En conséquence la société bourgeoise est assez forte et n'a pas besoin du nazisme pour contenir le prolétariat. Le putsch nazi de Munich de 1923 est réprimé et le nazisme va se développer par voie électorale.

A partir de 1919 deux tâches s'imposent en Allemagne : détruire les clauses du traité de Versailles qui empêchent son développement, pour cela une militarisation poussée est nécessaire, d'où développement de l'industrie; conduire la mutation de la société allemande, celle du capital organisé qui n'est autre que le passage, à l'échelle sociale, du capital de la domination formelle à sa domination réelle sur la société : la formation de la communauté matérielle du capital. Ceci est d'autant plus urgent que la crise rend la situation instable et que le prolétariat peut à nouveau devenir menaçant. Le nazisme sera apte à résoudre cela. Il arrive légalement au pouvoir : « Nous reconnûmes qu'il ne suffit pas de renverser l'Etat, mais que l'Etat nouveau doit avoir préalablement construit et rendu prêt à fonctionner sous la main qui le commande.

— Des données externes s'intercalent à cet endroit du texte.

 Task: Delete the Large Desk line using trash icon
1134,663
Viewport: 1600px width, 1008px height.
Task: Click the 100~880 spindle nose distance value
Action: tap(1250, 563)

« ... en 1933 il n'était pas question de renverser l'Etat par un acte de violence, dans l'entre temps, l'Etat nouveau avait été construit, il ne restait qu'à détruire les derniers vestiges de l'ancien. Cela ne prit que quelques heures. » Hitler.

Entre temps ce fut toute l'action de la social-démocratie qui transforma l'Etat, le rendant plus interventionniste ( allongement de la journée de travail par exemple ). La social-démocratie ( Hilferding ) théorisa même cette intervention étatique, théorisa la substance même du fascisme : le capital organisé.

En Allemagne se posait une révolution qui devait opérer dans une période où le capital accédait à sa domination réelle sur la société. La classe ouvrière allemande tendit à se constituer en tant que classe sur cette base. La gauche allemande ( la plus grande partie du P. C. allemand à l'origine, puis le KAPD ainsi que d'autres groupes moins importants ) exprima le mieux cette tendance, mais ne parvint pas à la rendre consciente, à l'exprimer en tant que nécessité immédiate et du futur et ce tout en étant apte à intégrer l'autre révolution, celle relevant d'une période antérieure, la révolution russe.

Ce mouvement anticipa trop sans être à même de percevoir avec efficacité que cette anticipation n'était possible que localement et que la réalisation de celle-ci ne pouvait s'effectuer que par le moyen terme de la révolution dans les autres pays. Autrement dit c'était une mouvement immédiat, transmetteur de cette immédiateté mais incapable de la placer dans la totalité du mouvement de la classe.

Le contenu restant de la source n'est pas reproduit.